Document passage »
────

Unfortunately there are members of the Conservative party who believe that an electon is a great time to comment on issues that are outside of the party platform or if they are in the party platform, have completly nothing to do with the price of Tea in China.  This ammounts to usually one or two members of the party usually Jason Kenny or Myron Thompson commiting political seppuku for the entire party in the middle of a general election.

To be quite frank the reason that the Conservatives have not and will not form a government is they are bad politicians.  Honesty is not a virtue in politics, never was and never will be, people, quite frankly, have an unconcious expectation of being lied to.  People don't really care if you make unpopular decisions in the four years your in power as long as once every four years for a couple of weeks you tell them what they want to hear.


----------



## a_majoor (9 Nov 2005)

Frankly, the best result which will come from all this will be another minorety Liberal government. Why?

1. Paul Martin will go down in flames, his political career effectively ending then and there

2. With Mr Dithers out of the way, the knives will be out in the Liberal party, and there will be lots of people who will be more than willing to dig up dirt about ADSCAM, the Billion Dollar Boondoggle, Shawinigate etc. if it will discredit potential rivals or sink rival factions in the party

3. There is no "bench strength" in the Liberal party, and people will realize what a very thin slate is being offered up as potential post Martin leaders and cabinet ministers (although this should have been obvious a long time ago).

4. With the Liberals holding a minorety and consumed by in fighting, a lot of their "Really Bad Ideas"tm like Koyoto, National Day Care and other potential spending sink holes will never see the light of day. As taxpayer protection that is something worth fighting for.

While this isn't the ideal solution, it works well enough for now, and several Conservative platform planks like tax relief will certainly be actioned (like they are doing now) in an attempt to stave off total disaster.

As for the anti-Conservative, anti-Harper crowd, I just have one quick question: how is the "hidden agenda"tm of tax cuts and privatization "scary" compared to the Liberals "open agenda" of theft?


----------



## Cloud Cover (9 Nov 2005)

────

Directions for this task »
Write out, word for word, the stretch of the forum thread above that starts with the words "To be quite" and finishes with "want to hear.".

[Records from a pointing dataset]
────

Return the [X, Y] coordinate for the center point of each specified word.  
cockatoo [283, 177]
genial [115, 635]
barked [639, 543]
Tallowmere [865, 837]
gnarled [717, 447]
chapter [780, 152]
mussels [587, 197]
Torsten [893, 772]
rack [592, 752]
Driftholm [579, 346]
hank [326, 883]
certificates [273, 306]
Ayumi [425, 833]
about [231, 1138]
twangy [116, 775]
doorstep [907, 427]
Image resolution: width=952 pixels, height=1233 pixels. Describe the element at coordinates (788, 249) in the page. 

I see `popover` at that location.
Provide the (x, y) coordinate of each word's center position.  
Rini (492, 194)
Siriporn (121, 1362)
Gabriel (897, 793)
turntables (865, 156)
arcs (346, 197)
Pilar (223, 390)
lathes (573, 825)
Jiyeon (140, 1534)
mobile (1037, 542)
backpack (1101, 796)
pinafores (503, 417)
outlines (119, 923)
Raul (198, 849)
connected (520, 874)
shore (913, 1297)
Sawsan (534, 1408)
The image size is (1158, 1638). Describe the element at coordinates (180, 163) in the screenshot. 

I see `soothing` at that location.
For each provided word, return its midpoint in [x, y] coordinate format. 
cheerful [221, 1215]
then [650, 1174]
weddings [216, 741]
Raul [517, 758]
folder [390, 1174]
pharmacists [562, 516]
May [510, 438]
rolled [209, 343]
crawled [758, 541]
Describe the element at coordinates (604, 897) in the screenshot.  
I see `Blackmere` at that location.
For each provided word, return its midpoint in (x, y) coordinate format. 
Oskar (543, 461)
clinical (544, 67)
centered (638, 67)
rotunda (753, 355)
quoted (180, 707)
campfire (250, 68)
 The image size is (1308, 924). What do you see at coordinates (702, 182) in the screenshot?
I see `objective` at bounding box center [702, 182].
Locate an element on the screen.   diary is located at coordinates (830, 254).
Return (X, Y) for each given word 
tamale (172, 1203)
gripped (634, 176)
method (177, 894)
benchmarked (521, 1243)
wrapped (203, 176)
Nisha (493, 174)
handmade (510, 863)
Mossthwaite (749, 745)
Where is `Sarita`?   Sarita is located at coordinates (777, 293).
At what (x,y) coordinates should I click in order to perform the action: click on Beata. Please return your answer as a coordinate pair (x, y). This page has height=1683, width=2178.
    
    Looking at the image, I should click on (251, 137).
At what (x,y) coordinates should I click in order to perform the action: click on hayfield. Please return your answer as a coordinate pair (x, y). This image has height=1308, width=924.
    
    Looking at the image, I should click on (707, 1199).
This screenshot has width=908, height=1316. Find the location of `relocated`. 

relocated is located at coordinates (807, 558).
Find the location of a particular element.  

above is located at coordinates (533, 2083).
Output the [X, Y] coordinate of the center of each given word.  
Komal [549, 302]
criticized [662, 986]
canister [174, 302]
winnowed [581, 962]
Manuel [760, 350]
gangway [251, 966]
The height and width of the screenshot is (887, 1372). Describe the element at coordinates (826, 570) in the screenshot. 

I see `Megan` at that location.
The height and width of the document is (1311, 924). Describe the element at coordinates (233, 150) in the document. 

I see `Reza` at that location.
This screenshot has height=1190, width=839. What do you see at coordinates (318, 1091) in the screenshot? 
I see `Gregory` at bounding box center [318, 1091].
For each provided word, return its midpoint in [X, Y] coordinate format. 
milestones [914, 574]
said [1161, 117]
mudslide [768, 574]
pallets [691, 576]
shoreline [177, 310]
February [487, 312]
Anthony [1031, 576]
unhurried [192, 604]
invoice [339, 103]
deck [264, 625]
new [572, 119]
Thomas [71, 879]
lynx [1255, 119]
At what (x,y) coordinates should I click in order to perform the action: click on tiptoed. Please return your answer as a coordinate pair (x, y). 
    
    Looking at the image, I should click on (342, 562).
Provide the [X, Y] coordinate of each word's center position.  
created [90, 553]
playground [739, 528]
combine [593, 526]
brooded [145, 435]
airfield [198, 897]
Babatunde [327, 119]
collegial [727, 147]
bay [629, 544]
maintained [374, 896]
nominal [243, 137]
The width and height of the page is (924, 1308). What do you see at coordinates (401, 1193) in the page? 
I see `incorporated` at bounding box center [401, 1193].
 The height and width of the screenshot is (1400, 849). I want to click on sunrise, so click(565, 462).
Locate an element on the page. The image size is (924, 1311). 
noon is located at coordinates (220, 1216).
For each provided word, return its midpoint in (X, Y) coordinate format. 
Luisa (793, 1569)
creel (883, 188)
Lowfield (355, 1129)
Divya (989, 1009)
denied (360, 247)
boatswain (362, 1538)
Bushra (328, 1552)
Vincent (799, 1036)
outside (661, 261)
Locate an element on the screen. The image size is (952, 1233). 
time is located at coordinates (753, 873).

────

Written answer »
To be quite frank the reason that the Conservatives have not and will not form a government is they are bad politicians.  Honesty is not a virtue in politics, never was and never will be, people, quite frankly, have an unconcious expectation of being lied to.  People don't really care if you make unpopular decisions in the four years your in power as long as once every four years for a couple of weeks you tell them what they want to hear.